OK. I’m not typically much interested in the legions of science fiction novels which are derivative of (as opposed to the generative source for) movies and TV series. I haven’t read a single Star Wars or Star Trek novel, and don’t see myself doing so. I did, however, recently finish watching the fifth (and final) season of Babylon 5, and picked up used copies of several of the associated novels. Babylon 5 is an amazing achievement, telling a single unified story over five years of television. Like many fans of the series, I’m stunned by J. Michael Straczynski’s ability to tell an epic tale, broken into one-hour episodes while maintaining a steady pace of character development, story integrity, and richness of detail.
The novels I’ve read thus far are those which are reasonably “official” parts of the B5 storyline, wrapping up details (such as the Icarus trip to Zha’ha’dum and Sinclair’s leadership of the Rangers on Minbar) that could not be told fully during the series. I’ll likely read a couple of the others, focusing on Londo Mollari’s years as Emperor after the close of the series, and the Telepath War (which clearly occurs in the series between the final two episodes of season 5). Some of the other novels appear to be far more incidental and less expository of the main storyline, and I have no interest.
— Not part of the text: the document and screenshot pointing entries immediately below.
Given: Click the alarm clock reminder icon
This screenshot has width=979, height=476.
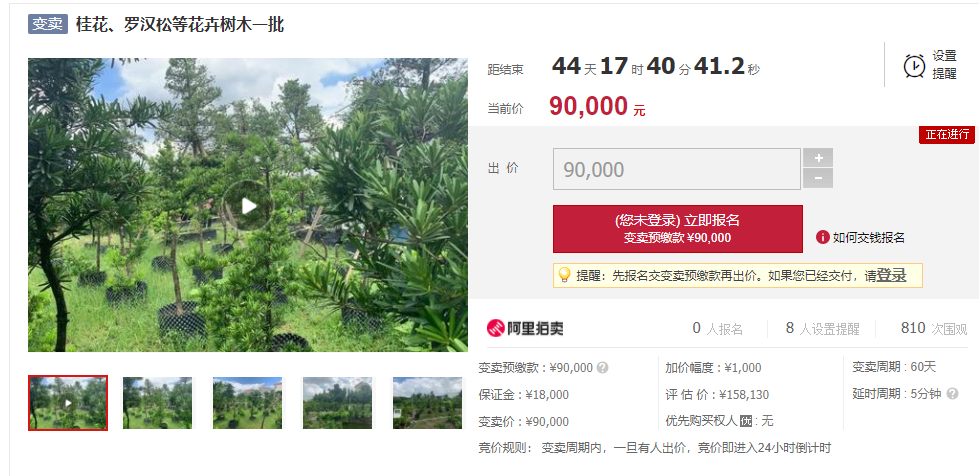Looking at the screenshot, I should click(914, 66).
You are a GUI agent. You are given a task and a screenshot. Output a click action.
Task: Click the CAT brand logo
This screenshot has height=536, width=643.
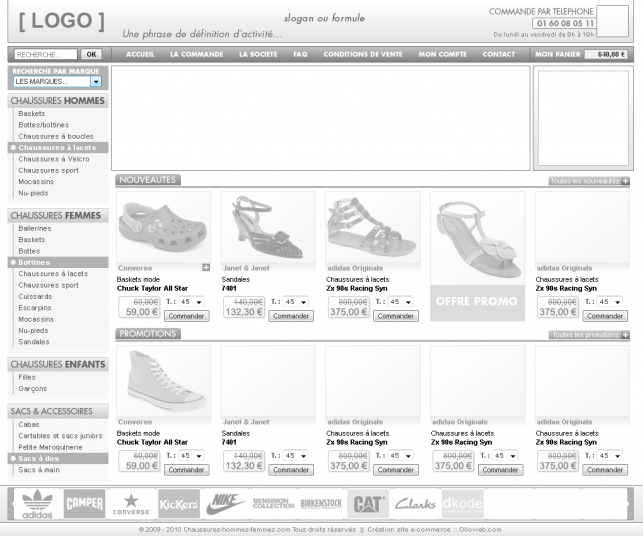(368, 503)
UPDATE 12/29: I had some downtime recently for health purposes, and read more of this series, about 7 in all at this point. I’m counting them all as one book for Challenge purposes, since they really are fairly insubstantial reads. Many of them are pretty good, though I’m a bit irritated that the third book in the Centauri Prime series is basically unavailable except at collector’s prices — considering that it’s just a paperback like books 1 and 2.